▶ EXCERPT:
'''
Colin McKinnon, on behalf of the New Zealand Private Capital Association, also warned that as the legislation is drafted, the purpose of the VCF could be satisfied by importing foreign funds and fund managers to the exclusion of domestic ones, undermining the second objective of developing a domestic venture capital market.

The Angel Association advocates a stronger legislative focus on developing capability. In the jargon currently in vogue, it is human capital as well as financial capital that is in short supply.

Wiggs goes further. He argues that a picking winners approach would mean that every time the VCF picks a fund to invest in, every other fund (which he suspects will include Punakaiki) will find it harder to raise money.

A lengthy and cumbersome process will mean that funds which are raising capital are uncertain whether the VCF will invest, which will make it harder for them to indicate to potential private investors how big the fund will be.

Overall, Wiggs contends it will create a dominant Government-owned player in the venture capital market.

The counter-argument to such concerns is foreshadowed in NZVIF's appraisal of the failings of the status quo.

In short, the local venture capital funds established to date are just too small.

The result is "an inability to attract appropriate institutional capital, failure to adequately capitalise companies and/or fund their journey, inability to achieve appropriate portfolio diversification, generation of insufficient management fees for appropriate teams, and in many cases first time teams with no company building or early-stage investing experience."

Steve Outtrim, an experienced venture capital investor now at Auckland University's Centre for Innovation and Entrepreneurship, warns in his submission against parochial and unrealistic thinking about the scale of investment needed in VC these days.

In Silicon Valley, what counts as a Series A early-stage investment averages more than $20m, he says. The $2m-$5m envisaged here would — to borrow a phrase from the late John Clarke — mean the mustard remains uncut.

Outtrim also argues that the design of the VCF underestimates how patient venture capital needs to be, in anticipating the fund will invest its $300m in the first five years and liquidate its holdings entirely within 15 years.

"Rather than planning the liquidation of the fund in the future, why not make it perpetual and continue to invest the funds in New Zealand start-up businesses?" he asks.

"Over a 50-year horizon an initial $300m seeding into the venture capital industry has the potential to become one of New Zealand's greatest assets. At 15 years we would just be getting started."
'''
▶ INPUT DATA:
'''
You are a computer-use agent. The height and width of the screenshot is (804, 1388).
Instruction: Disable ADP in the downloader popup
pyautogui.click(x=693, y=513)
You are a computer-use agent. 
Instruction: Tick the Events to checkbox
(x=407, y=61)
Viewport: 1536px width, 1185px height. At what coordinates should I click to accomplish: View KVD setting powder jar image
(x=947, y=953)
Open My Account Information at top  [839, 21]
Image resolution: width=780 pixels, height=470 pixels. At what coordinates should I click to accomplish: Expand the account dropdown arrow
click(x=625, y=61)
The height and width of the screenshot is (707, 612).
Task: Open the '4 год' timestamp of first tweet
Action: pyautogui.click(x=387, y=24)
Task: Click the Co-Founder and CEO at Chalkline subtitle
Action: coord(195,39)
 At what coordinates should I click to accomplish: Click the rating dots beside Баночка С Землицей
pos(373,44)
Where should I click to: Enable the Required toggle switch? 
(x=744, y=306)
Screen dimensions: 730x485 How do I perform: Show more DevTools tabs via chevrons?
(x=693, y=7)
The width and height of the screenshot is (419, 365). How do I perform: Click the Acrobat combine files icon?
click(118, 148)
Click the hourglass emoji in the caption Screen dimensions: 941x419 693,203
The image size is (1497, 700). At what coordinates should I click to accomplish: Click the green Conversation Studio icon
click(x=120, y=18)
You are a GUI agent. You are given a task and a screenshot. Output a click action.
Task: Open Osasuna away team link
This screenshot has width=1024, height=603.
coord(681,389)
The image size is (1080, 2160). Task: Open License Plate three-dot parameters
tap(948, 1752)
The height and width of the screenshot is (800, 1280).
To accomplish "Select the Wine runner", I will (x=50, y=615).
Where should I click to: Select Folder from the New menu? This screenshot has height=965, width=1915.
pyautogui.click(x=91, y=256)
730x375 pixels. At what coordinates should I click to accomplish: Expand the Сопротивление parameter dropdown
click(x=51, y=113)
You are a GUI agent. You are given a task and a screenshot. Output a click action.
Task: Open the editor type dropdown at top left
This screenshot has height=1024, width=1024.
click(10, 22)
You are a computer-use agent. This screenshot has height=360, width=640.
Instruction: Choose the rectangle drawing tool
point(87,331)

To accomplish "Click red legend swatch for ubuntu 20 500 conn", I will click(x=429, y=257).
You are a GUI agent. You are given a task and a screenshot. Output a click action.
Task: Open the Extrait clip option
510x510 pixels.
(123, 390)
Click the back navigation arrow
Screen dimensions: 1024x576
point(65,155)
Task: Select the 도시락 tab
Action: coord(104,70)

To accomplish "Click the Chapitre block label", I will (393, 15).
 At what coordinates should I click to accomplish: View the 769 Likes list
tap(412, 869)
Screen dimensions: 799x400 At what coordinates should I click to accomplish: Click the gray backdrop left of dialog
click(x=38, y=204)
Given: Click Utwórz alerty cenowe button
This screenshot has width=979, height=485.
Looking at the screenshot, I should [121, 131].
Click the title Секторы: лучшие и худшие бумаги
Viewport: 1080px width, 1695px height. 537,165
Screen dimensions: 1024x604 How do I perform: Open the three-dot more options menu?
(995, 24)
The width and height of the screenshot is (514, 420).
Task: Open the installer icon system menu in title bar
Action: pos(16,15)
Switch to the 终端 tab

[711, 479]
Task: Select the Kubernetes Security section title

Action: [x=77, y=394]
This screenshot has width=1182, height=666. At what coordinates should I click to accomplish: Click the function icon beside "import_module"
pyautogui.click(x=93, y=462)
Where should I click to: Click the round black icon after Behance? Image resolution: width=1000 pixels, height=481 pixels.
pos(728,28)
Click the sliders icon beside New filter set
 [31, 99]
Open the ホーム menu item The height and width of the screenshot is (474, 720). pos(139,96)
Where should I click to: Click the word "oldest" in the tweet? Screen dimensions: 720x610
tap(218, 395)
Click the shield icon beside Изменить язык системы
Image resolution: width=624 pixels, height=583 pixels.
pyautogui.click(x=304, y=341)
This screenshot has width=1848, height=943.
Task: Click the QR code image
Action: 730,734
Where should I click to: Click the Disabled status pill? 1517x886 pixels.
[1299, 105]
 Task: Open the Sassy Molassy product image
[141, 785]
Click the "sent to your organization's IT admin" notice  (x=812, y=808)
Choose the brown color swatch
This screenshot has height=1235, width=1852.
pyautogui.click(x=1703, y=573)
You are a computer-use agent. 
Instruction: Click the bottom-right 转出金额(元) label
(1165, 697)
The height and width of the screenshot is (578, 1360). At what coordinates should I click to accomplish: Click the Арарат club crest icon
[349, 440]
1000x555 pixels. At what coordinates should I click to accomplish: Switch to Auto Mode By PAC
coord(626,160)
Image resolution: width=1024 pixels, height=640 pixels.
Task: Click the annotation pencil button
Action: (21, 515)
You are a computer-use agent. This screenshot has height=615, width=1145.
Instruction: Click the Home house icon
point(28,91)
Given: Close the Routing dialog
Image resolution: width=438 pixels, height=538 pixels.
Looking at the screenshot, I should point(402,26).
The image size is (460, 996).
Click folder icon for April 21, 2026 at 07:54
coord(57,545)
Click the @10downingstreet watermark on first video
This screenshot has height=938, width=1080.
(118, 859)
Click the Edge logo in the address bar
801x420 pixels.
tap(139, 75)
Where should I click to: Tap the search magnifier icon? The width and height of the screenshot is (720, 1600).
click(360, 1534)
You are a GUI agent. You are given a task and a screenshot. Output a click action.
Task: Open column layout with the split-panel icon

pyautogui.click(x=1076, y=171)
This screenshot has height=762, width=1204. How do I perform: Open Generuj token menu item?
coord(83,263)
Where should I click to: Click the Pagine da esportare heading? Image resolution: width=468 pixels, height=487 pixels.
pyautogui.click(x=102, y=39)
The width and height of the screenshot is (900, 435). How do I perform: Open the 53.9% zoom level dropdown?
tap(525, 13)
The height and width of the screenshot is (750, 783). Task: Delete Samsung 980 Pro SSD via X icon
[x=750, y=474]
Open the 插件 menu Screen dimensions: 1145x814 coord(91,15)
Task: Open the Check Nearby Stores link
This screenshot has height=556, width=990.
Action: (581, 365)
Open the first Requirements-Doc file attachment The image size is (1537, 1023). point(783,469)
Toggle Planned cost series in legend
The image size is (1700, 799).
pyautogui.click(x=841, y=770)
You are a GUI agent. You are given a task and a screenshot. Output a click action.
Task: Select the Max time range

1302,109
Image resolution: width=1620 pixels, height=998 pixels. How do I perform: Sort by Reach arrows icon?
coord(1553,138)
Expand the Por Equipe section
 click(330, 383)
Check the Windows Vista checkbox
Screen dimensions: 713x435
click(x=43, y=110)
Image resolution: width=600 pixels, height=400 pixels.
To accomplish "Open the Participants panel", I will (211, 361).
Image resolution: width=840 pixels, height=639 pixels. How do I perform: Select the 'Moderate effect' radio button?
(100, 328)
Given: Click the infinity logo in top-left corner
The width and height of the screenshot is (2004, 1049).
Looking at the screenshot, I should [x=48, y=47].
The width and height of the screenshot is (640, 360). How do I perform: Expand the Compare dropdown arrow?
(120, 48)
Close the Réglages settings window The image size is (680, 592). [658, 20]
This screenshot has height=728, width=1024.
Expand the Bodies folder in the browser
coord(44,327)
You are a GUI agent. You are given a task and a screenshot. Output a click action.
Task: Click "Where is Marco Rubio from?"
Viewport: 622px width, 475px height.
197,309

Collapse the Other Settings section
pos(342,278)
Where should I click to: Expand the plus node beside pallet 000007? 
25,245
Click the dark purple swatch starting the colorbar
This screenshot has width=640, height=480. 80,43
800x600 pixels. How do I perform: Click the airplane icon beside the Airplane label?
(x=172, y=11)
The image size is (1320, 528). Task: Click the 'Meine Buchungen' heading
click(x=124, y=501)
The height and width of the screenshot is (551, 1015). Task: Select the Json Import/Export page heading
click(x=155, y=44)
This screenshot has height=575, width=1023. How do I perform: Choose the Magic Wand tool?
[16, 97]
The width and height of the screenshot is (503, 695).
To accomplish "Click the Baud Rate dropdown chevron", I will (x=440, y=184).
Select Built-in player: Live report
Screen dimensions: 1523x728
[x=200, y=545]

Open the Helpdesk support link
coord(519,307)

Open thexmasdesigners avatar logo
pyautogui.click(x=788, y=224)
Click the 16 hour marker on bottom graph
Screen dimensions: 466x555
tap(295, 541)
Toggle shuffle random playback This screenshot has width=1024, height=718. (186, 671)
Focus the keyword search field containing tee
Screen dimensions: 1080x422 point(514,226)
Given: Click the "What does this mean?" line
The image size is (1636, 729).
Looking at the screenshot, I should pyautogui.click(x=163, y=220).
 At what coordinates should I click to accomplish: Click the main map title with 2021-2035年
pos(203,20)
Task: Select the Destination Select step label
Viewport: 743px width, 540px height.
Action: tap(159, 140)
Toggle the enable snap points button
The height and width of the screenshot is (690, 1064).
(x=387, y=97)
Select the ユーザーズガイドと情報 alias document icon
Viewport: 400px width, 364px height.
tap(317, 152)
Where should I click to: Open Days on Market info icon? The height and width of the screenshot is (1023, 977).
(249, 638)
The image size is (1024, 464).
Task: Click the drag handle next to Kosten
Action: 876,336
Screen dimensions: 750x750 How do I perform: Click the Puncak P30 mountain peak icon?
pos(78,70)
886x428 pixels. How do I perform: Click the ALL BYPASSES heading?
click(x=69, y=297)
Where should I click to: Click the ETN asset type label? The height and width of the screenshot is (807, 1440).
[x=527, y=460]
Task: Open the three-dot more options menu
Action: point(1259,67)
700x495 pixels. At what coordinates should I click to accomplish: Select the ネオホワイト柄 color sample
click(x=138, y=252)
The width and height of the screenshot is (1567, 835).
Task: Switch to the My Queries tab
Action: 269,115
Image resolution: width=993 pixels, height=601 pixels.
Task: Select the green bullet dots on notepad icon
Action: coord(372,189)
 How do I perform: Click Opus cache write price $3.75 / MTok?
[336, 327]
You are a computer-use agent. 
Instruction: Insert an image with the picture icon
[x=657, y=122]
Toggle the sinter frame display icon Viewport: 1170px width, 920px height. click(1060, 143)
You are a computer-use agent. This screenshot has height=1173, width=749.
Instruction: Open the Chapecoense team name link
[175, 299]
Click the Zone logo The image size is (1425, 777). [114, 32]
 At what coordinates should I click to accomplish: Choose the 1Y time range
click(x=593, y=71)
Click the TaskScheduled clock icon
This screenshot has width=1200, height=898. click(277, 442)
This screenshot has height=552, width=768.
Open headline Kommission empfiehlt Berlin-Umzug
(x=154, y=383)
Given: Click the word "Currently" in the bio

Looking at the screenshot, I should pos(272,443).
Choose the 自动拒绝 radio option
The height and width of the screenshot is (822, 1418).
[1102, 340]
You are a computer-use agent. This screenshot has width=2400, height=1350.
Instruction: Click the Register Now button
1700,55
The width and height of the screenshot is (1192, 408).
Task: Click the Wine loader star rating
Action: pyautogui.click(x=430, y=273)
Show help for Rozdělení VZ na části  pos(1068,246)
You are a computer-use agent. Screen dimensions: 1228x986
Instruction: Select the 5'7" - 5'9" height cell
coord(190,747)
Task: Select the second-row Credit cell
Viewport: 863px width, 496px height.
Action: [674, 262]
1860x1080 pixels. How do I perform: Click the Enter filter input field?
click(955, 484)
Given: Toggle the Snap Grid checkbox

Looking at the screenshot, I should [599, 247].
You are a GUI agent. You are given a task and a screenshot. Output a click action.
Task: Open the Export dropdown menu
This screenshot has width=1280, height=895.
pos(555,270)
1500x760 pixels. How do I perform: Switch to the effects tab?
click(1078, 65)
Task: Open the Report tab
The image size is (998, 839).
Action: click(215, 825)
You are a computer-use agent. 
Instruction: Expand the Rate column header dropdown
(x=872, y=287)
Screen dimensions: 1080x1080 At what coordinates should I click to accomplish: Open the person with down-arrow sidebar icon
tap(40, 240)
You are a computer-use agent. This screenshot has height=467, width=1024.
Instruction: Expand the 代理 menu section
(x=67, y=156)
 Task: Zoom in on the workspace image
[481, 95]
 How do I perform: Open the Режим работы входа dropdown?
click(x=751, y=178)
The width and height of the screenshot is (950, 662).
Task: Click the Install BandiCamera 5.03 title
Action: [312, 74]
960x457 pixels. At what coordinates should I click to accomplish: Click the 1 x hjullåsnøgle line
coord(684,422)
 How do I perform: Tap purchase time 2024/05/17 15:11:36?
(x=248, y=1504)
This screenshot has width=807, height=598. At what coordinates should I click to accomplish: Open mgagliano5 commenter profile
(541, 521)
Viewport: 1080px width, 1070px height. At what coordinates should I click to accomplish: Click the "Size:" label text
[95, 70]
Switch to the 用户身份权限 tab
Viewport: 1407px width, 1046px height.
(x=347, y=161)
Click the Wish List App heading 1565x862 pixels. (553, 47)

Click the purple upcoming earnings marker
'''
▶ REQUIREMENT 1:
Answer these questions from the venture capital text:
(a) Which organization did Colin McKinnon speak for?
(b) According to Outtrim, what does a Series A early-stage investment in Silicon Valley average?
(c) Within how many years is the VCF expected to liquidate its holdings entirely?
▶ REQUIREMENT 2:
Copy the venture capital text from the words "The Angel Association" through the words "fund will be.", substituting "Venture Capital Fund" for every "VCF".

▶ EXERCISE RESULT 1:
(a) The New Zealand Private Capital Association
(b) More than $20m
(c) 15 years

▶ EXERCISE RESULT 2:
The Angel Association advocates a stronger legislative focus on developing capability. In the jargon currently in vogue, it is human capital as well as financial capital that is in short supply.

Wiggs goes further. He argues that a picking winners approach would mean that every time the Venture Capital Fund picks a fund to invest in, every other fund (which he suspects will include Punakaiki) will find it harder to raise money.

A lengthy and cumbersome process will mean that funds which are raising capital are uncertain whether the Venture Capital Fund will invest, which will make it harder for them to indicate to potential private investors how big the fund will be.